Bail makes sense, until one finds out that the bail system is about as unequal protection under the law as it gets. Simply put, people that can't make bail tend to get harsher punishments.
 
So... everyone is released on their own recognizance if the judge deems it probable that they'll show up as ordered? And wealthy people are incarcerated just like poor people, if the judge deems them a flight risk?
 
So... everyone is released on their own recognizance if the judge deems it probable that they'll show up as ordered? And wealthy people are incarcerated just like poor people, if the judge deems them a flight risk?

Makes sense to me.
 
This will be a good test of the system.

It would be better for people with "ties to the community" to get zero consideration for this fact.
 
B-b-b-b-but... what about all those JOBS!

lol

But seriously, bounty hunters could exist without accused people having to post bail. You could have courts and governments hire them regardless, to bring fleeing accused to court. But really, its much better to have bailiffs and police officers do that. Bounty Hunters do and should face kidnapping charges in many parts of the world.
 
B-b-b-b-but... what about all those JOBS!

lol

But seriously, bounty hunters could exist without accused people having to post bail. This guy could still have a job. You could have courts and governments hire them regardless, to bring fleeing accused to court.

Trooo!
I wasn't being serious there.
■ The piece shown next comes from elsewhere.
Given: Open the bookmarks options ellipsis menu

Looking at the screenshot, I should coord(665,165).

The serious concern is that the judiciary is being packed to the gills with right-wing judges who are as likely as not to determine "high risk" on the basis of skin color.
I'm a low-risk whitebread case, but if you happen to be middle eastern, Native American, Asian, or (God forbid!) African American, you might be jailed pending trial for the same offense that puts me back on the street.
 
The serious concern is that the judiciary is being packed to the gills with right-wing judges who are as likely as not to determine "high risk" on the basis of skin color.
This is my concern, too.

I think the cash bail system has very much the same flaw, but I don't think a cashless system fixes it.
 
Bail makes sense, until one finds out that the bail system is about as unequal protection under the law as it gets. Simply put, people that can't make bail tend to get harsher punishments.
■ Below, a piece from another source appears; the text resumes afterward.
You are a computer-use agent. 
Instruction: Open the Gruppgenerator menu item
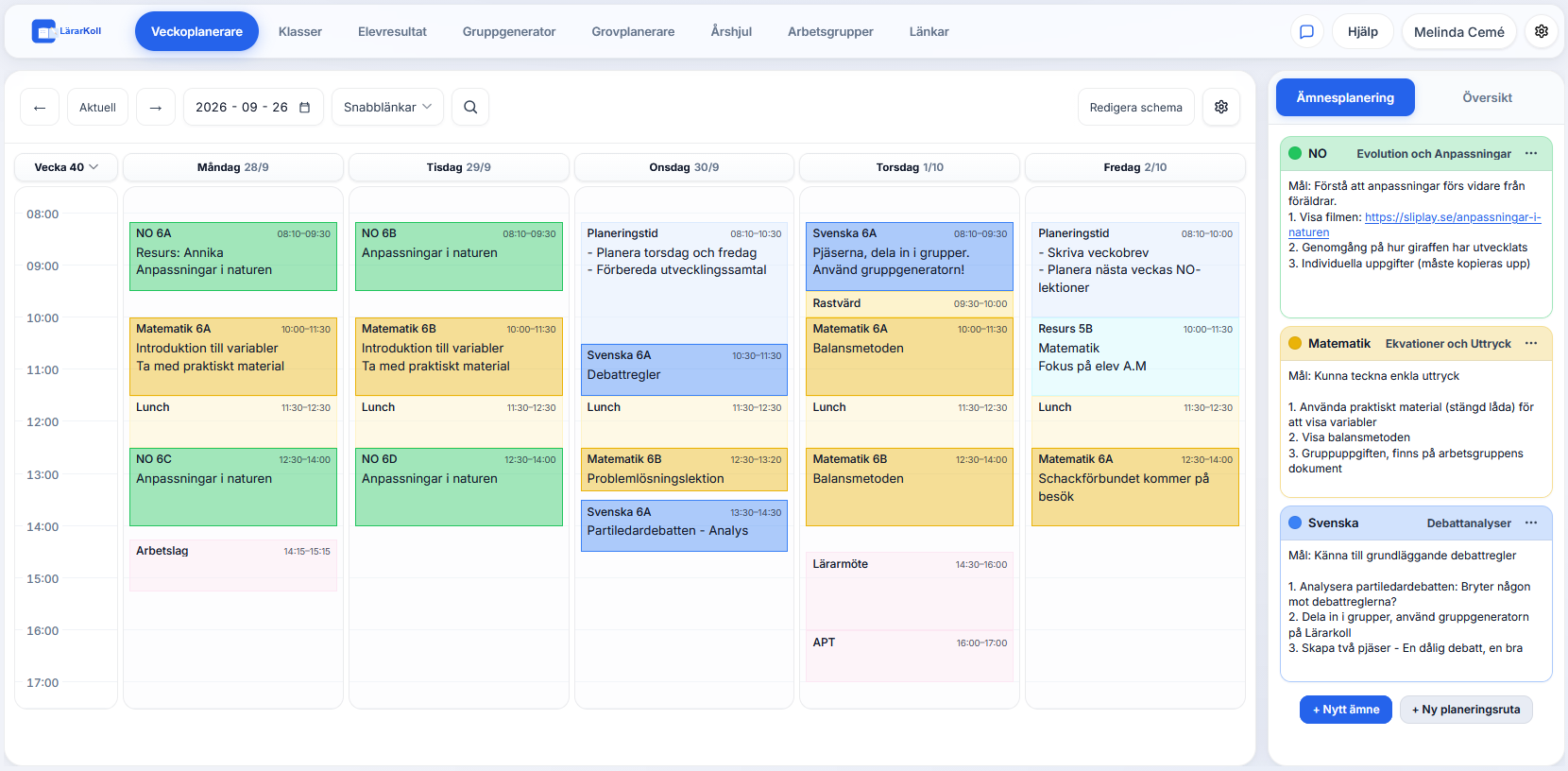(x=509, y=32)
Exactly. Bail is good in theory, very bad in practice.
 
This encourages poverty.

The whole point of becoming rich is so that I can buy my freedom. Not only now has all my work been in vain, but now those that vote Democrat get to watch those that fought for richness to suffer along side of those that spent their days smoking pot.

What's California got in store for us next? All students get an "A" regardless if they study, learn, or pass?

Awe, where treating everybody the same is fair--regardless of how rich they are and no matter how much harder they try to succeed so that they can one day buy their freedom if need be!